# The task
Format the listing lines from the one containing "You are a computer-use agent." through the end of the listing, inclusive, as a numbered list with blank lines omitted. Leave the pictures out.

☆ ☆ ☆ ☆ ☆ ☆ ☆

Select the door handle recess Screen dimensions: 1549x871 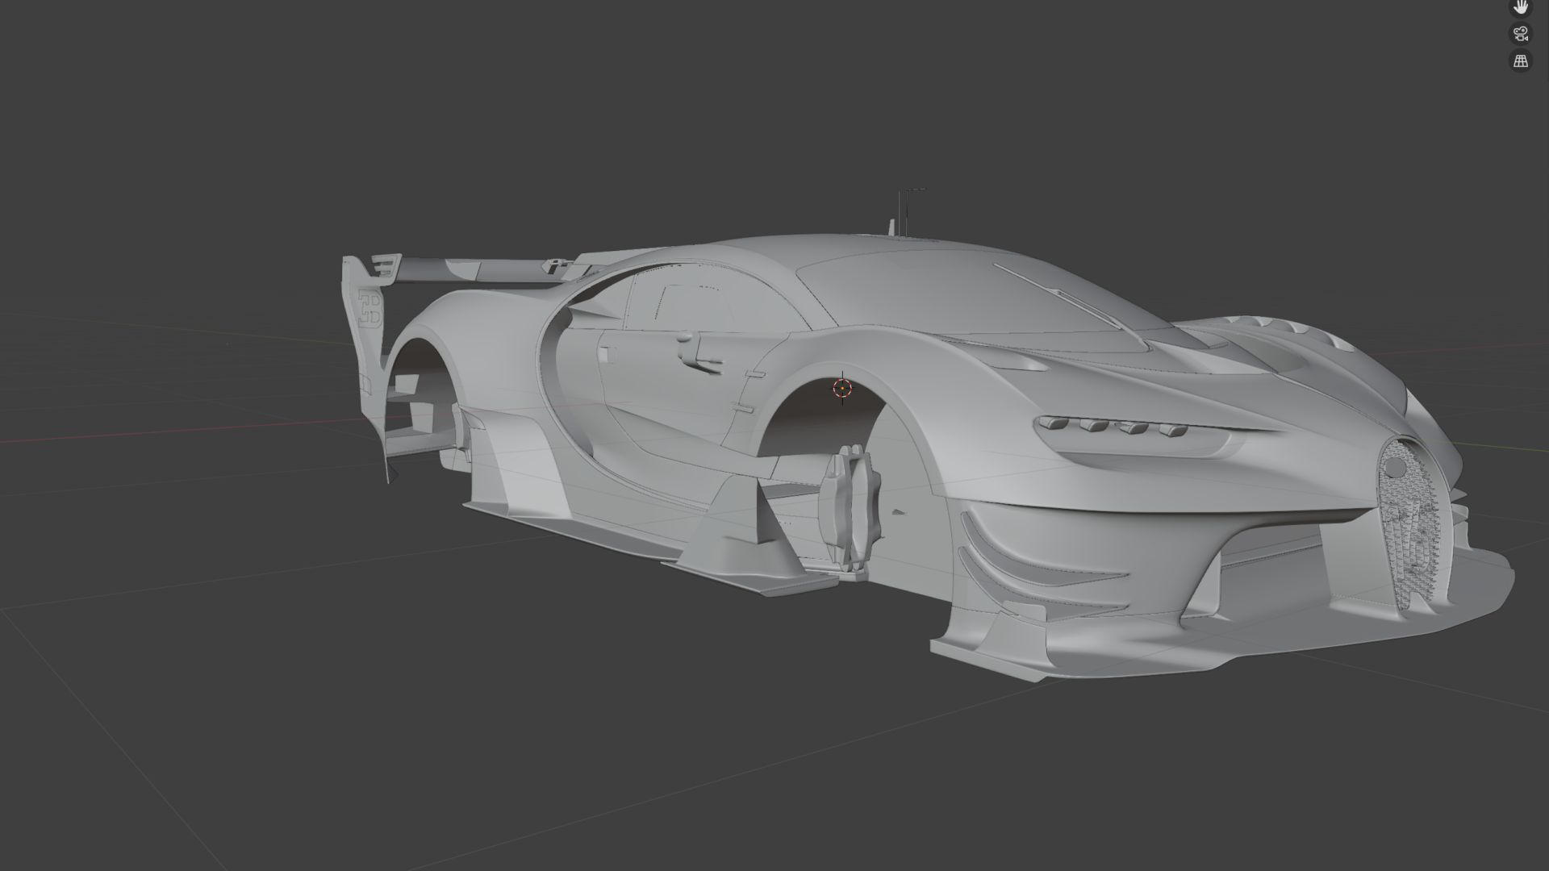607,355
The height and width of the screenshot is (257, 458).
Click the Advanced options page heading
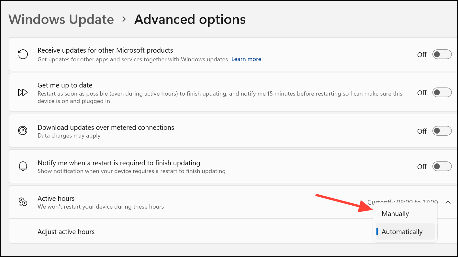190,19
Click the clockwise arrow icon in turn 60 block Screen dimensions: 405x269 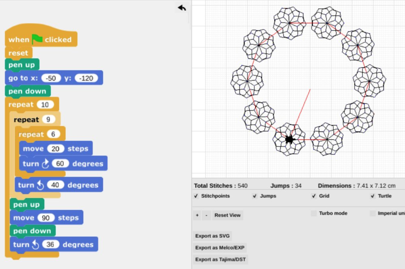[x=45, y=163]
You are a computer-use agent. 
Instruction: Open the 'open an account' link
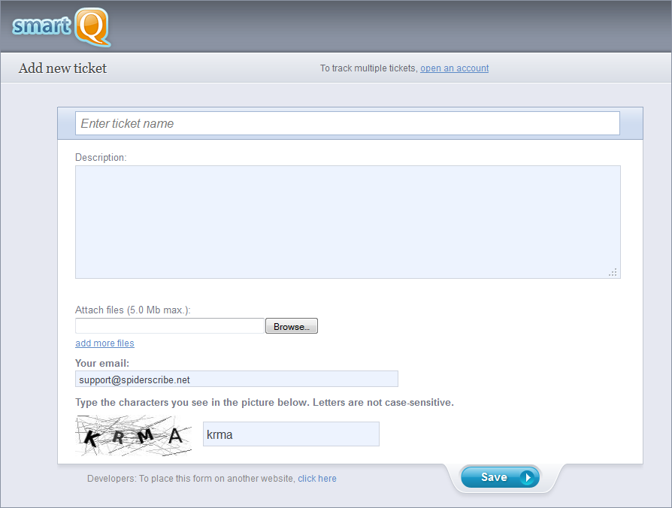[x=454, y=68]
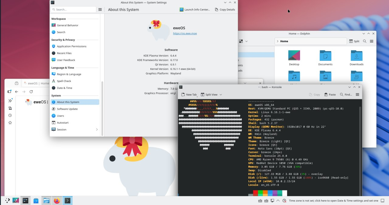
Task: Show hidden system tray icons arrow
Action: coord(279,201)
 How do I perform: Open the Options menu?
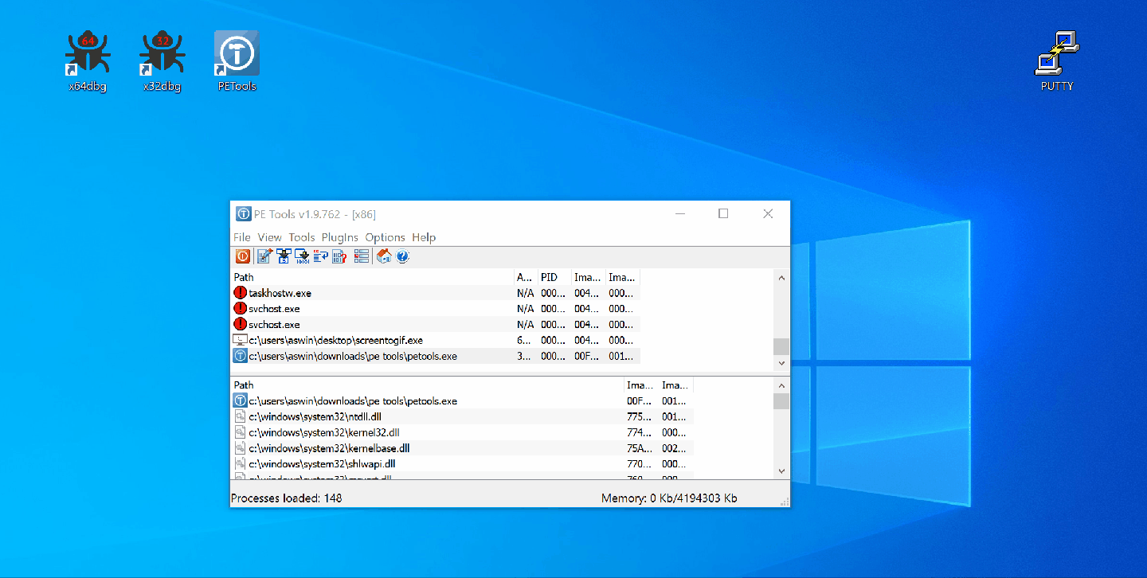(x=386, y=237)
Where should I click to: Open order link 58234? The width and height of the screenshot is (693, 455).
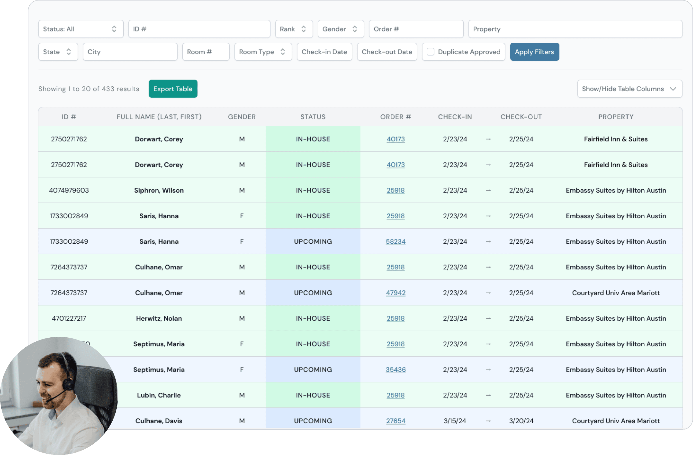(x=395, y=242)
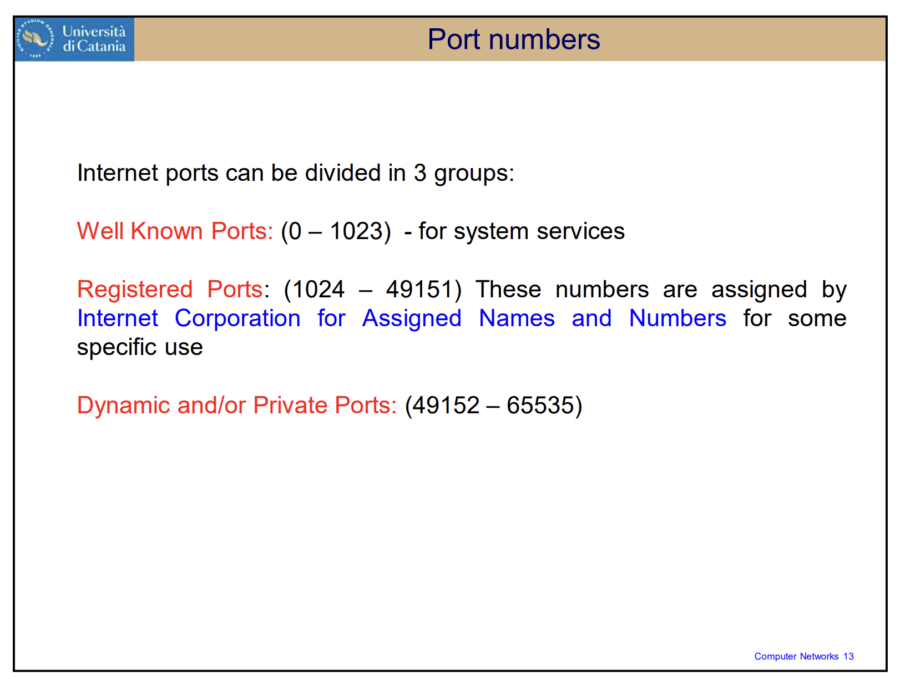
Task: Click the blue "Names" word
Action: 517,318
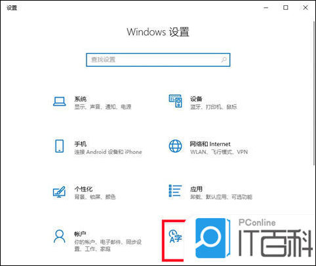
Task: Click the magnifier icon in search box
Action: (x=224, y=60)
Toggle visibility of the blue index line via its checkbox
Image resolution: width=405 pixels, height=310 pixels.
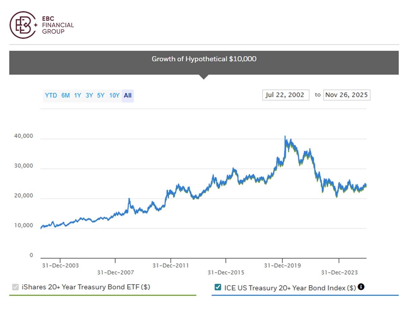(218, 287)
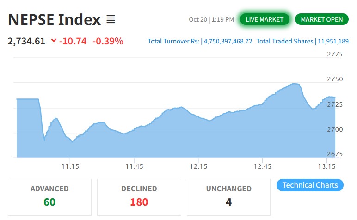Click the chart peak near 12:58
Viewport: 357px width, 220px height.
(x=294, y=84)
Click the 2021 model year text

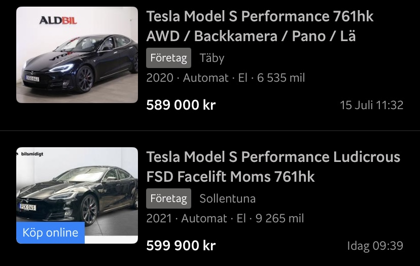tap(159, 218)
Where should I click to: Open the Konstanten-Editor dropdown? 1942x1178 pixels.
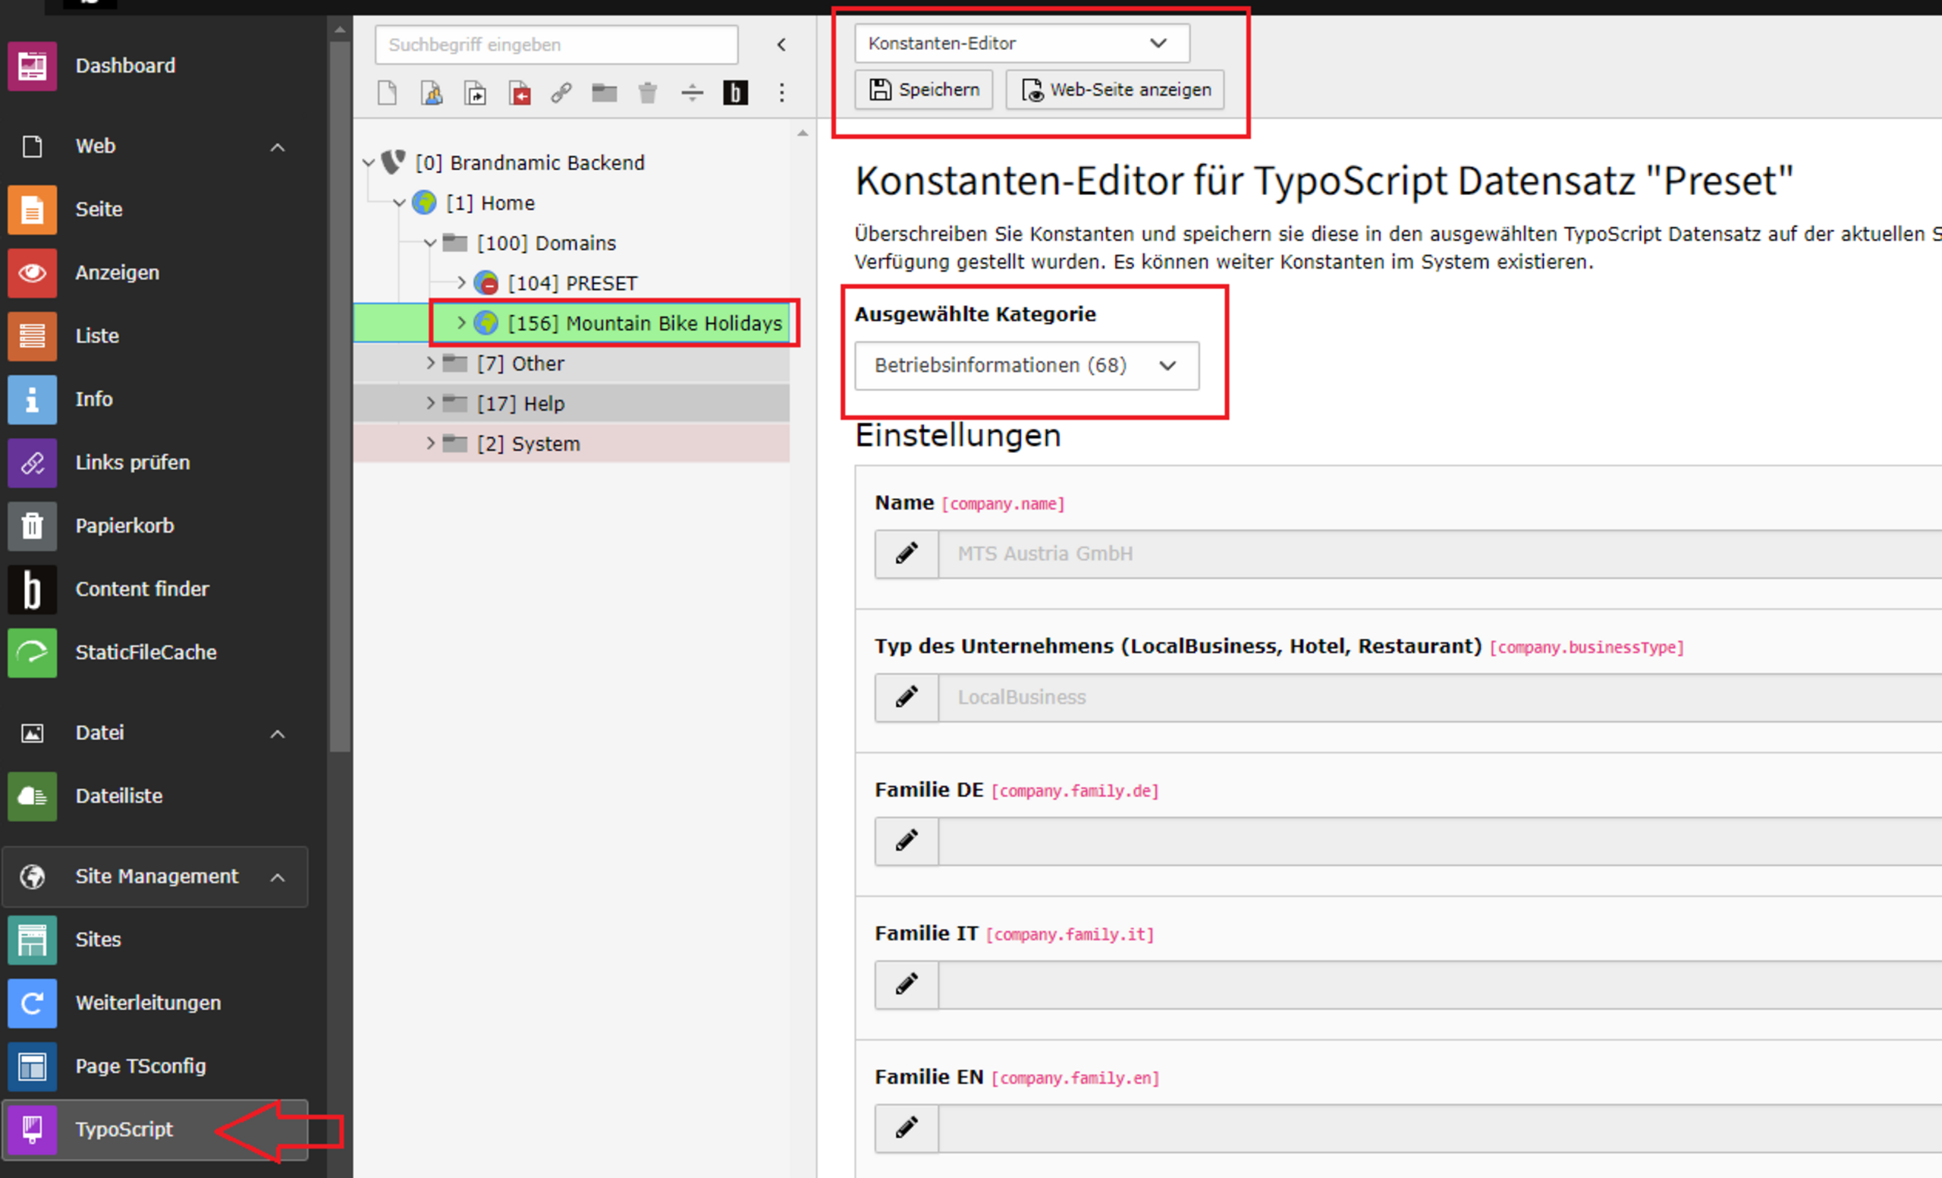[x=1021, y=43]
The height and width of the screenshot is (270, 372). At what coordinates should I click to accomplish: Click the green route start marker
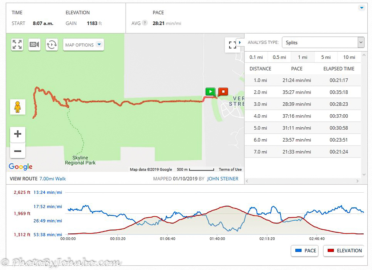pos(210,92)
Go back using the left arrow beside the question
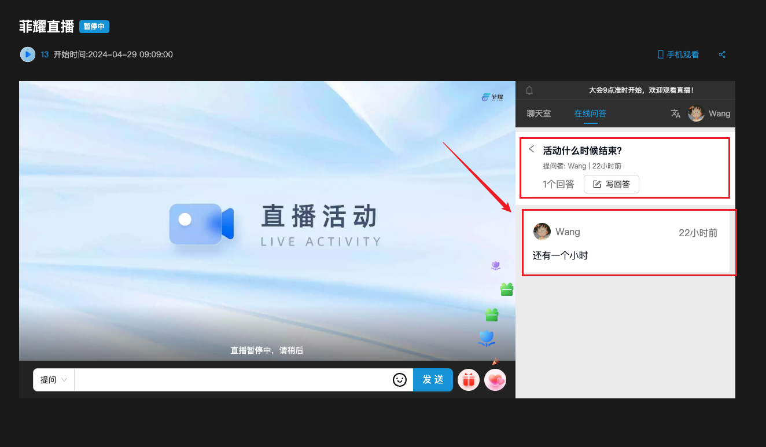 [532, 149]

☆ ☆ ☆ ☆ ☆ ☆ ☆

# Answer to the task
1. You are a computer-use agent. 
2. Instruction: Open the 'open an account' link
3. [x=454, y=68]
4. Task: Show hidden system tray icons arrow
5. Action: coord(279,201)
6.  How do I perform: Open the Options menu?
7. (x=386, y=237)
8. Where should I click to: Open order link 58234? The width and height of the screenshot is (693, 455).
9. (x=395, y=242)
10. Task: Click the blue "Names" word
11. Action: 517,318
12. Task: Click the magnifier icon in search box
13. Action: (x=224, y=60)
14. Toggle visibility of the blue index line via its checkbox
15. Image resolution: width=405 pixels, height=310 pixels.
16. (218, 287)
17. Click the chart peak near 12:58
18. Viewport: 357px width, 220px height.
19. (x=294, y=84)
20. Click the 2021 model year text
21. tap(159, 218)
22. Where should I click to: Open the Konstanten-Editor dropdown? 1942x1178 pixels.
23. [x=1021, y=43]
24. The height and width of the screenshot is (270, 372). At what coordinates should I click to accomplish: Click the green route start marker
25. pos(210,92)
26. Go back using the left arrow beside the question
27.  [532, 149]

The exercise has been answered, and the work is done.